▶ **What is being asked**: Copy each line containing "agent" from the listing below.
═════ Given records ═════
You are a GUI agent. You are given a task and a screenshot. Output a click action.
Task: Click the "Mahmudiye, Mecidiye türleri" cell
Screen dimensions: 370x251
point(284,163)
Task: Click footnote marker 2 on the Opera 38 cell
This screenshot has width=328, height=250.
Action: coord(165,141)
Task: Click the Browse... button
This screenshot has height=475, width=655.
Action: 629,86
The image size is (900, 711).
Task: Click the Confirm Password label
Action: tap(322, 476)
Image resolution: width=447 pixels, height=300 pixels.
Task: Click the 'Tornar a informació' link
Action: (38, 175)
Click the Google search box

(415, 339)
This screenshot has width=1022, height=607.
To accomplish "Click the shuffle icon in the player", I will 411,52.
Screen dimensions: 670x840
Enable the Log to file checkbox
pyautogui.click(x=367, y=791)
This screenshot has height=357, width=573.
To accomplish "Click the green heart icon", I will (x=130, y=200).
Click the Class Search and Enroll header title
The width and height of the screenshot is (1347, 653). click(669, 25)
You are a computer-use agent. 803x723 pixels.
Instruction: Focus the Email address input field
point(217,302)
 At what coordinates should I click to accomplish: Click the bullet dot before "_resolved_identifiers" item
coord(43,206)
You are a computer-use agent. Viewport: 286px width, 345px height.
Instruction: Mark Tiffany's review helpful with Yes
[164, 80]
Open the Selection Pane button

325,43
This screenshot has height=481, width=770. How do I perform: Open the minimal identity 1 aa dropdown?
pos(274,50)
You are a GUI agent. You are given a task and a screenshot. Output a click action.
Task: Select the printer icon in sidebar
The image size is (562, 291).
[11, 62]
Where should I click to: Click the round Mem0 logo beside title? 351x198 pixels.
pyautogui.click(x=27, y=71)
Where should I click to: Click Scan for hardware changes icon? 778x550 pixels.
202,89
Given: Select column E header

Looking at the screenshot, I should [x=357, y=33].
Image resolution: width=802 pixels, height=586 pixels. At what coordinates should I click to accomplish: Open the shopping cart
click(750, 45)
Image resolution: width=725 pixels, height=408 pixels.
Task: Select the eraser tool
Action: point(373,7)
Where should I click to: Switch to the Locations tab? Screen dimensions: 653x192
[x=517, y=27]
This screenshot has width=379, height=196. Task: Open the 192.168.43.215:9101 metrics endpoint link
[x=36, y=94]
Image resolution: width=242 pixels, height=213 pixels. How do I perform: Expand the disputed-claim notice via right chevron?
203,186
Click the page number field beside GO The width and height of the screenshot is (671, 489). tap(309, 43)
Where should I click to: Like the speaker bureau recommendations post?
═════
▶ **Answer to this exercise**:
You are a GUI agent. You are given a task and a screenshot. Output a click action.
You are a computer-use agent. 803x723 pixels.
You are a computer-use agent. Viewport: 286px width, 345px height.
You are a GUI agent. You are given a task and a screenshot. Output a click action.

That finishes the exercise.